Bunu da çok net bir şekilde mektubu kalın kalın yazarak yollamışlar. Kimi yolluyor? Bir evlat katilini. Diyor ki ‘Evladını öldürmüş, sana mı kıymayacak?’ ‘Evladını öldürmüş birinin eli sana değdi. Bugün eli boştu. Yarın başka bir şey olabilir’ diyor. Bu saldırıyı önceden gelip, planlayıp, görünerek... Sen beyanına bakma, o kendi ifadesidir. Bizim ifademiz şudur: Onu biz yolladık. Geçeceğin güzergahı biz bildirdik. Onu iki saat orada biz beklettik ve sana sokakta saldırttık’ diyor. Yoksa AKM’de yanı başıma da oturtabilirlerdi onu. Diyor ki, ‘Artık dönün. Partinizde oturun.

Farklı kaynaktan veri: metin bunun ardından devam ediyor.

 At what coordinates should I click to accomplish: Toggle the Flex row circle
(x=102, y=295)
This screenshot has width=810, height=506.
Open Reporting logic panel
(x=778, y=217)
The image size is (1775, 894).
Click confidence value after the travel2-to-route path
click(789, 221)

Planımızı bozmaya, genciyle - yaşlısıyla Türkiye’yi ayağa kaldırmaya, hakkınızı aramaya kalkmayın. Biz planı kurduk.’ Bu mektubu yazdılar mı? Yazdılar. Yolladılar mı? Yolladılar. Okuduk mu? Valla okuduk. Bir cevabımız olacak mı, olacak: Yarın akşam Beyazıt Meydanı’ndayız. Cumartesi Van’dayız, Van’da. 19 Mayıs’ta İzmir’deyiz. Cevabımız budur. Okudunuz mu cevabı? Hadi oradan. Vallahi eli her kalem tutan yazı yazar. Kağıdı olan mektup yazar. Mektubu yazan kadar okuyan da mühimdir. Gazi’nin partisi o mektubu böyle okur kardeşim. Böyle okur. Haydi şimdi o evlat katilinin elini çıplak yollayana söylüyorum. Cesaretin varsa doldur da yolla. Hodri meydan.

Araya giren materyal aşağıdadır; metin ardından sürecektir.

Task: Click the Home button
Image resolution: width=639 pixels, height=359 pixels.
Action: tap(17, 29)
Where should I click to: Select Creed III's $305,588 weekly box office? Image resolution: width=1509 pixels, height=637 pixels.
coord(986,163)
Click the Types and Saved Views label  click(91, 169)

Bu konuda bir - iki şey daha söyleyeceğim ama önce şunu söyleyeyim: Bu iktidarın yönettiği bu ülkede, bizim canımızı yakamadılar ama canı yananlar var, içi yananlar var. Örneğin Kartalkaya’da 36’sı çocuk 78 kişi yanarak öldü. İçi yananlar var. Bana Sayın Cumhurbaşkanı telefon açtığında ‘Arkadaşlar gerekeni yapacaklar, emin olun’ dedi. Ben de ‘Teşekkür ederim’ dedim. Şimdi Sayın Cumhurbaşkanının tensipleriyle gereğini yapacak arkadaşlar kimlerse benim meselemden önce Kartalkaya’da, önce çıkmış olan bilirkişi raporunu korsan ilan eden arkadaşlarına dönüp diyecekler ki, ‘O birinci raporda bakan ve bakanlık suçluydu. Raporu geri çektirdiniz. Tehdit ettiniz. Azil dilekçeleri aldınız. Sonra başka bir heyet buldunuz.

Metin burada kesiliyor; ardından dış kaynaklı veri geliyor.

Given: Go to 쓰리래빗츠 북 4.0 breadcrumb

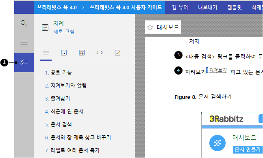Looking at the screenshot, I should (x=57, y=7).
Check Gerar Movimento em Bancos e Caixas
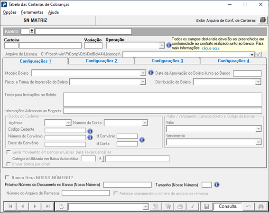269x213 pixels. [8, 152]
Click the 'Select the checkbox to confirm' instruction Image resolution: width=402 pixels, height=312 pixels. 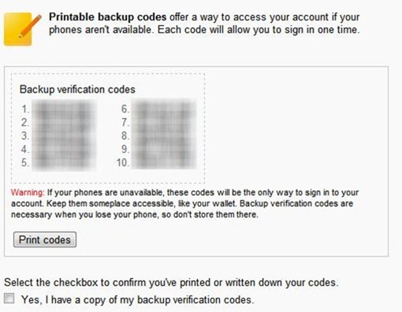tap(171, 283)
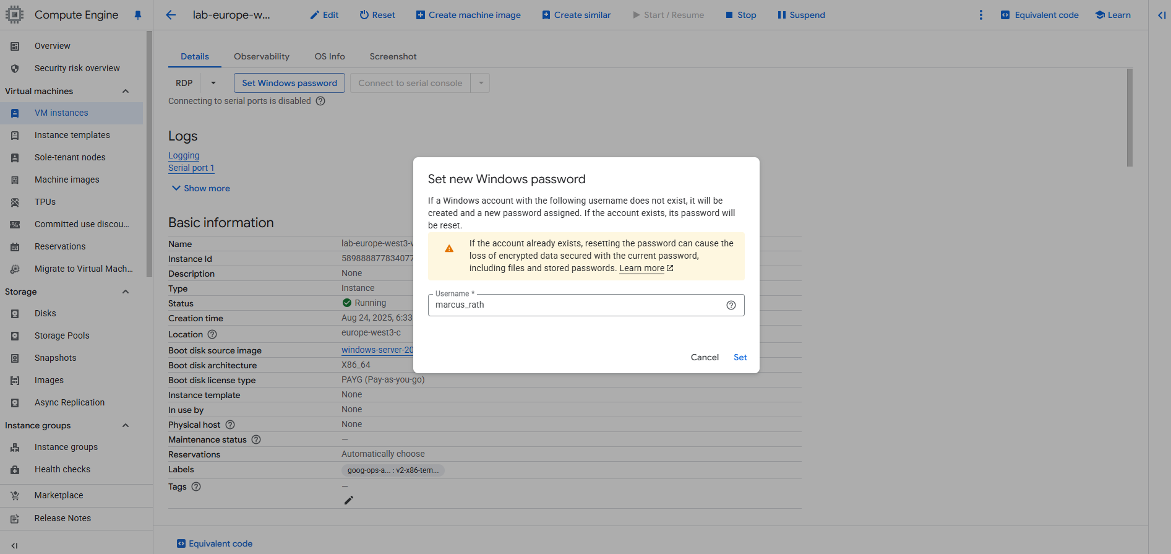This screenshot has width=1171, height=554.
Task: Open the OS Info tab
Action: tap(330, 56)
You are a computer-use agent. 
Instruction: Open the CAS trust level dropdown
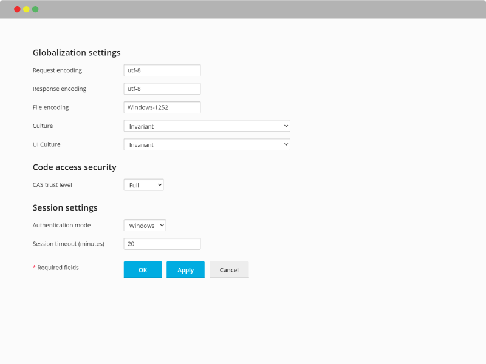(144, 185)

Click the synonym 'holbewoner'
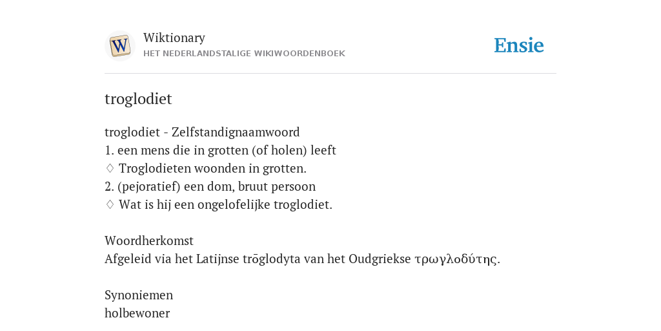tap(137, 314)
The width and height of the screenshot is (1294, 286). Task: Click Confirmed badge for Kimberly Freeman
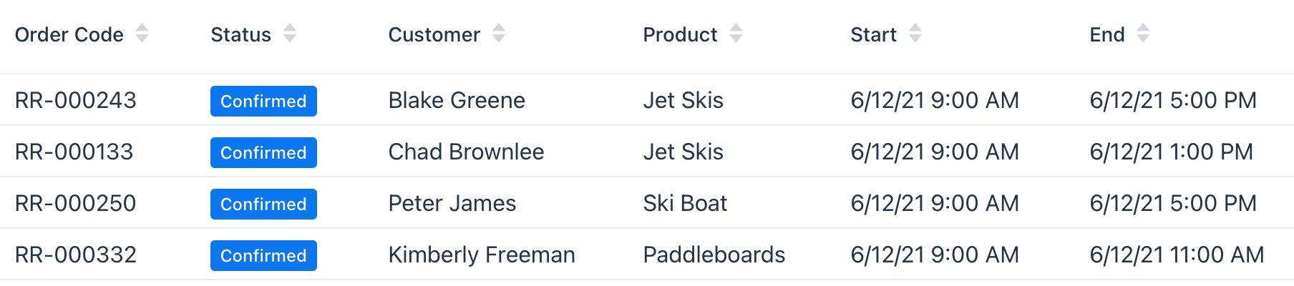[x=263, y=255]
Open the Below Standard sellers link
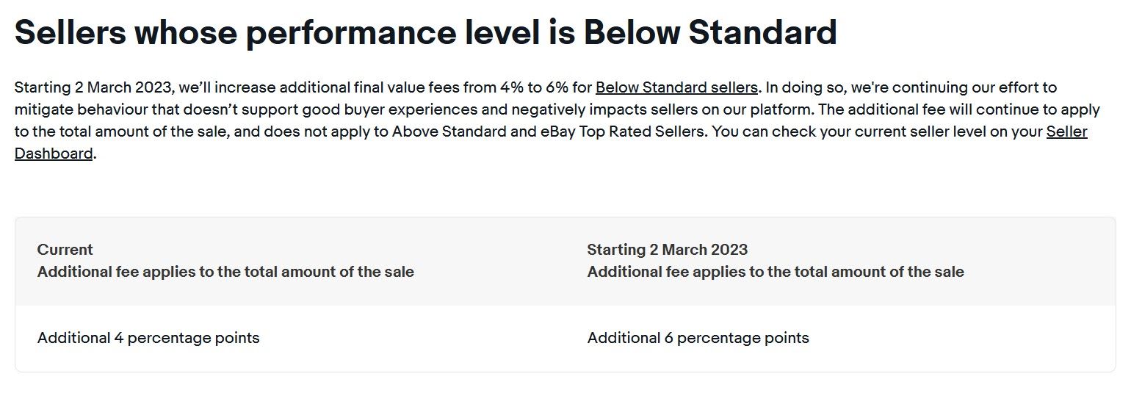Screen dimensions: 1131x404 point(676,88)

O heyetin raporuyla da yola koyuldunuz. O ikinci heyetin raporunda belki bakan yok, belki çeşitli baskılarla, etkilerle bir şey oldu. Ama sorumlular arasında Turizm Bakanlığı’nın soruşturma izni vermesi gereken bakan yardımcısı, genel müdür ve yardımcıları, kontrolörler, baş kontrolör var… Kendisi dünyanın neresinde olsa bir dakika durmadan istifa etmesi gereken biri, kapıda koca koca ‘Turizm Bakanlığı’nın sorumluluğunda’ yazdığı halde ‘Ben sorumlu değilim’ deyip ilk dakikadan çıkıp yargıyı etkilemeye çalışan biri. Danıştay’ın 9’uncu Daire Başkanı evladını orada kaybetti.

Cenazesinde birlikteydik; Abdurrahman Gençbay. ‘Meclis’te’ dedi, ‘Sen Turizm Bakanı mısın, yargıç mısın? Ne karışıyorsun, ne baskılıyorsun? Biz geldiğimizde yüzde 80’di yargıya güven, yüzde 20’ye düştü. Hepimiz sınıfta kaldık’ dedi. O bakan, kendisi istifa etmeyen bakan, bu sorumluların da yargılanmasına izin vermiyor. Sayın Erdoğan, arkadaşlar gereğini yapacaksa benim evlat katili ile olan meselemden önce gereğini yapın. Siz bu bakanı görevden alın, yeni bakanınız da soruşturmaya izin versin.”